(Dataset records Opens)

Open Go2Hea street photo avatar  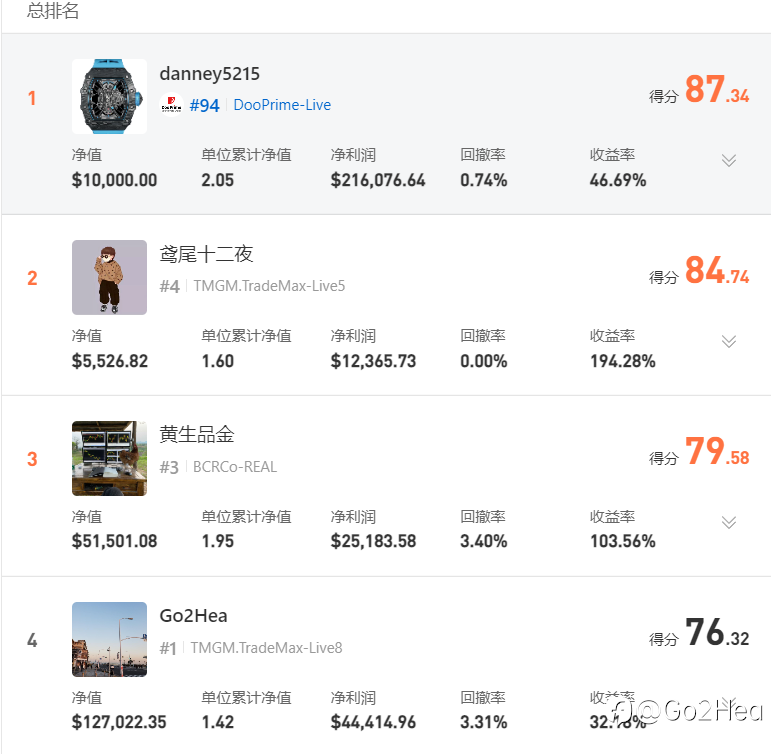click(x=109, y=639)
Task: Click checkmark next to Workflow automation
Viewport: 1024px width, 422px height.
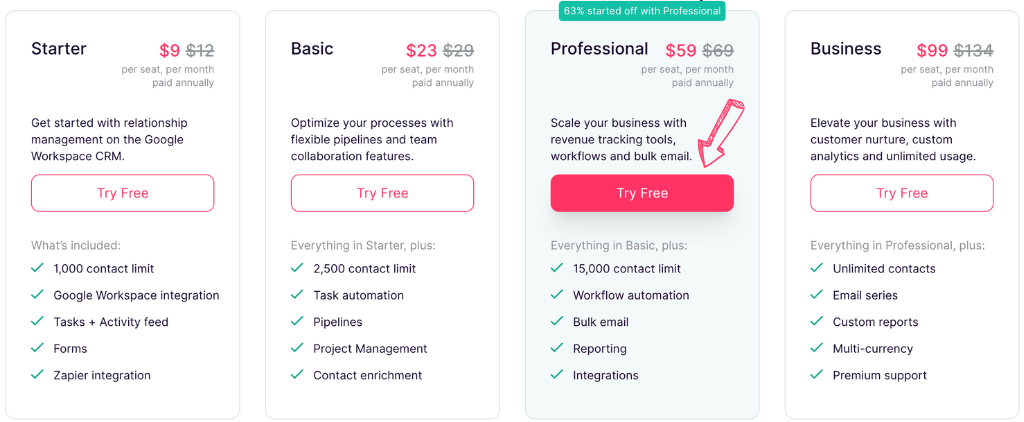Action: [x=557, y=295]
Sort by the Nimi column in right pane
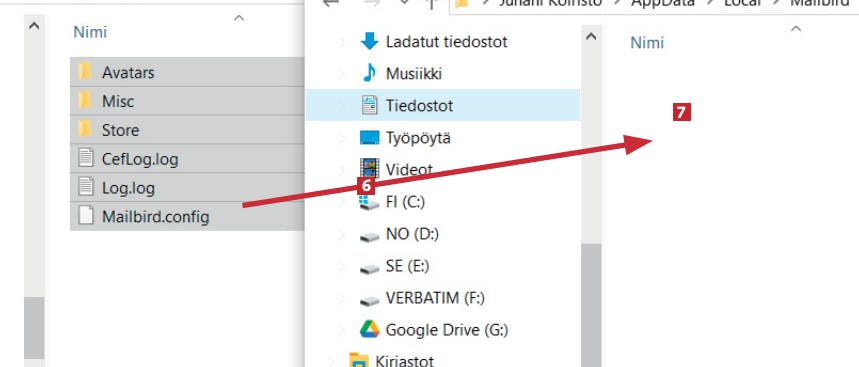The height and width of the screenshot is (367, 859). [x=647, y=43]
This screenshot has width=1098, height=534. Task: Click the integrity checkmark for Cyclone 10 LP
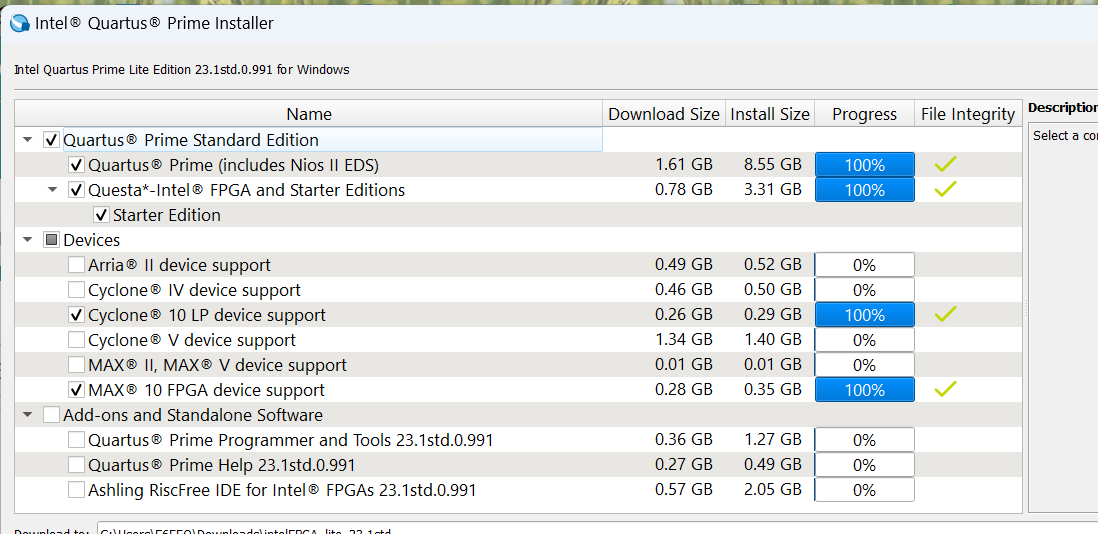pos(945,315)
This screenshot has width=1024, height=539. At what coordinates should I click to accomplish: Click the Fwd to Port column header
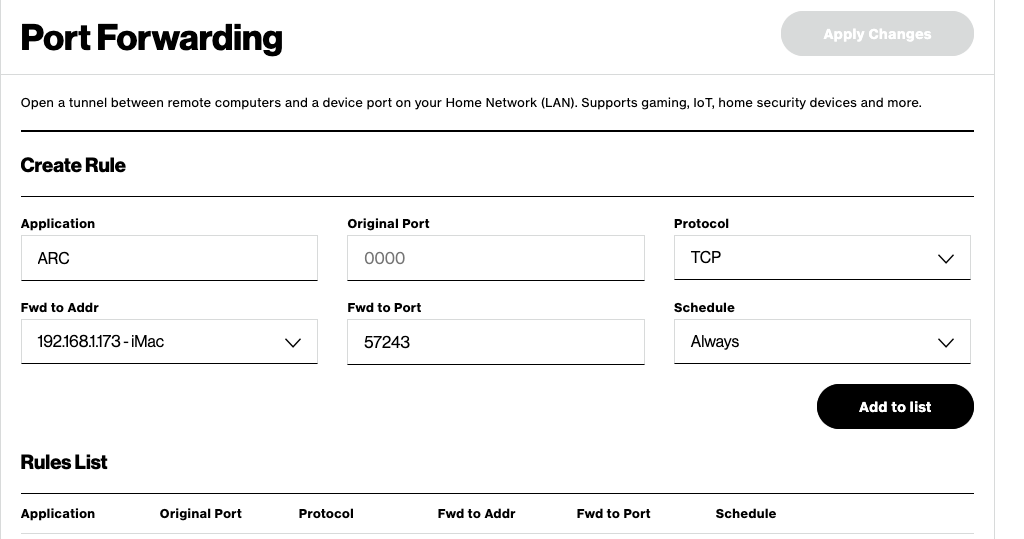coord(613,514)
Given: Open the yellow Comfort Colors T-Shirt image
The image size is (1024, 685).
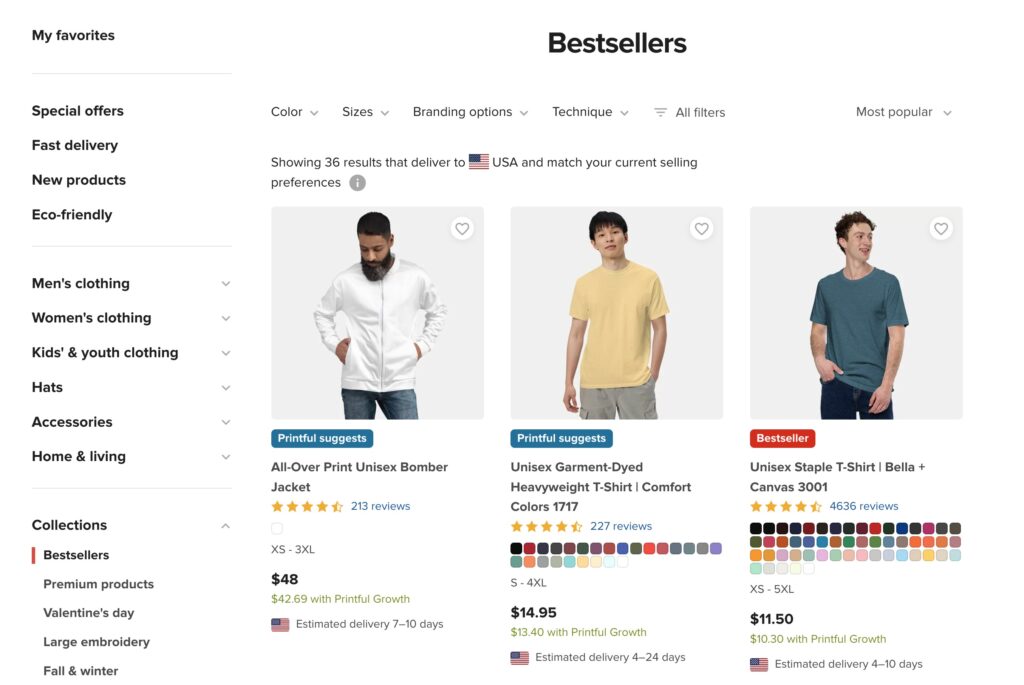Looking at the screenshot, I should coord(617,313).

(Dataset records Closes)

Problem to work on:
Copy exactly the lines from the one containing "Sort by the Nimi column in right pane" through the last line of the records above, including both, and omit every picture.

Response to this exercise:
Sort by the Nimi column in right pane
The height and width of the screenshot is (367, 859). [x=647, y=43]
This screenshot has width=1098, height=534. Task: Click the integrity checkmark for Cyclone 10 LP
pos(945,315)
This screenshot has width=1024, height=539. At what coordinates should I click to accomplish: Click the Fwd to Port column header
coord(613,514)
Given: Open the yellow Comfort Colors T-Shirt image
The image size is (1024, 685).
Looking at the screenshot, I should coord(617,313).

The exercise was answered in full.